> [Input records]

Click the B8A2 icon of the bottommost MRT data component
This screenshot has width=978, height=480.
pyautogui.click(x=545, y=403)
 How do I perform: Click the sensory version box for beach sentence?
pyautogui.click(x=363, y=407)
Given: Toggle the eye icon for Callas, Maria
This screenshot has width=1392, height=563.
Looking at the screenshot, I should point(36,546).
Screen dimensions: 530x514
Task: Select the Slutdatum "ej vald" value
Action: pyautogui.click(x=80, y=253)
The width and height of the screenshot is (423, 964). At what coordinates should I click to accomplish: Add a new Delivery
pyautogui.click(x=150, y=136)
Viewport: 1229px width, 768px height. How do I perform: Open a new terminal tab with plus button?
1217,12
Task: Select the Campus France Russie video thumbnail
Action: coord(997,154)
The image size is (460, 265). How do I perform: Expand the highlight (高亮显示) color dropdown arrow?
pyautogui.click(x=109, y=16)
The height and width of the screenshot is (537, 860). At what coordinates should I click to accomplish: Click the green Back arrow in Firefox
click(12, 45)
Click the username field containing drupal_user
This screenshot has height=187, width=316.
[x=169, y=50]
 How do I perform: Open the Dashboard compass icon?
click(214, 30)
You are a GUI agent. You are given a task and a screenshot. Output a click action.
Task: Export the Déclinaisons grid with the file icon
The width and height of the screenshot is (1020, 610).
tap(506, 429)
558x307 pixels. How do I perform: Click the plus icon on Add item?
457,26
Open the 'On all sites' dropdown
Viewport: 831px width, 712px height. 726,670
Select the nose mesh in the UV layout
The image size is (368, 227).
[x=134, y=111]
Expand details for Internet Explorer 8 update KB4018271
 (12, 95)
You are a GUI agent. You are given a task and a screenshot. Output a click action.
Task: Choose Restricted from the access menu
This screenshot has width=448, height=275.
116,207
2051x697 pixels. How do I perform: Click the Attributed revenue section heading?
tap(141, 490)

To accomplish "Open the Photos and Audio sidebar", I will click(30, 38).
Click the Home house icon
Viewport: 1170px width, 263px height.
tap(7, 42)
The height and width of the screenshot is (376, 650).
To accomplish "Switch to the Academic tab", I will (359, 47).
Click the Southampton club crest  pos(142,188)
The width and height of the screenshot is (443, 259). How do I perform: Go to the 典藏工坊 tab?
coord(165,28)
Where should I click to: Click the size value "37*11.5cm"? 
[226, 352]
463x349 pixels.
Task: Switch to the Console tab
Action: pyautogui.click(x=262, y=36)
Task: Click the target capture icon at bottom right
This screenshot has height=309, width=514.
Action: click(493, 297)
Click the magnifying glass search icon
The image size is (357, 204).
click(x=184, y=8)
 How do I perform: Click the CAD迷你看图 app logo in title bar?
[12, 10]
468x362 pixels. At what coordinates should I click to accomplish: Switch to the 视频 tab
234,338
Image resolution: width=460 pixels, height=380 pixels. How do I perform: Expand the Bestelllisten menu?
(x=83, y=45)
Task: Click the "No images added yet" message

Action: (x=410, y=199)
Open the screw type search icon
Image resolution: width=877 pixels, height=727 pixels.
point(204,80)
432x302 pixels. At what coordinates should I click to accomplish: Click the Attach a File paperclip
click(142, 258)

> [What to do]
Your task is to reproduce the entire listing exactly as it appears.

> [The answer]
Click the B8A2 icon of the bottommost MRT data component
This screenshot has width=978, height=480.
pyautogui.click(x=545, y=403)
 How do I perform: Click the sensory version box for beach sentence?
pyautogui.click(x=363, y=407)
Given: Toggle the eye icon for Callas, Maria
This screenshot has width=1392, height=563.
Looking at the screenshot, I should point(36,546).
Screen dimensions: 530x514
Task: Select the Slutdatum "ej vald" value
Action: pyautogui.click(x=80, y=253)
The width and height of the screenshot is (423, 964). At what coordinates should I click to accomplish: Add a new Delivery
pyautogui.click(x=150, y=136)
Viewport: 1229px width, 768px height. How do I perform: Open a new terminal tab with plus button?
1217,12
Task: Select the Campus France Russie video thumbnail
Action: coord(997,154)
The image size is (460, 265). How do I perform: Expand the highlight (高亮显示) color dropdown arrow?
pyautogui.click(x=109, y=16)
The height and width of the screenshot is (537, 860). At what coordinates should I click to accomplish: Click the green Back arrow in Firefox
click(12, 45)
Click the username field containing drupal_user
This screenshot has height=187, width=316.
[x=169, y=50]
 How do I perform: Open the Dashboard compass icon?
click(214, 30)
You are a GUI agent. You are given a task and a screenshot. Output a click action.
Task: Export the Déclinaisons grid with the file icon
The width and height of the screenshot is (1020, 610).
tap(506, 429)
558x307 pixels. How do I perform: Click the plus icon on Add item?
457,26
Open the 'On all sites' dropdown
Viewport: 831px width, 712px height. 726,670
Select the nose mesh in the UV layout
The image size is (368, 227).
[x=134, y=111]
Expand details for Internet Explorer 8 update KB4018271
 (12, 95)
You are a GUI agent. You are given a task and a screenshot. Output a click action.
Task: Choose Restricted from the access menu
This screenshot has width=448, height=275.
116,207
2051x697 pixels. How do I perform: Click the Attributed revenue section heading?
tap(141, 490)

To accomplish "Open the Photos and Audio sidebar", I will click(30, 38).
Click the Home house icon
Viewport: 1170px width, 263px height.
tap(7, 42)
The height and width of the screenshot is (376, 650).
To accomplish "Switch to the Academic tab", I will (359, 47).
Click the Southampton club crest  pos(142,188)
The width and height of the screenshot is (443, 259). How do I perform: Go to the 典藏工坊 tab?
coord(165,28)
Where should I click to: Click the size value "37*11.5cm"? 
[226, 352]
463x349 pixels.
Task: Switch to the Console tab
Action: pyautogui.click(x=262, y=36)
Task: Click the target capture icon at bottom right
This screenshot has height=309, width=514.
Action: click(493, 297)
Click the magnifying glass search icon
The image size is (357, 204).
click(x=184, y=8)
 How do I perform: Click the CAD迷你看图 app logo in title bar?
[12, 10]
468x362 pixels. At what coordinates should I click to accomplish: Switch to the 视频 tab
234,338
Image resolution: width=460 pixels, height=380 pixels. How do I perform: Expand the Bestelllisten menu?
(x=83, y=45)
Task: Click the "No images added yet" message

Action: (x=410, y=199)
Open the screw type search icon
Image resolution: width=877 pixels, height=727 pixels.
point(204,80)
432x302 pixels. At what coordinates should I click to accomplish: Click the Attach a File paperclip
click(142, 258)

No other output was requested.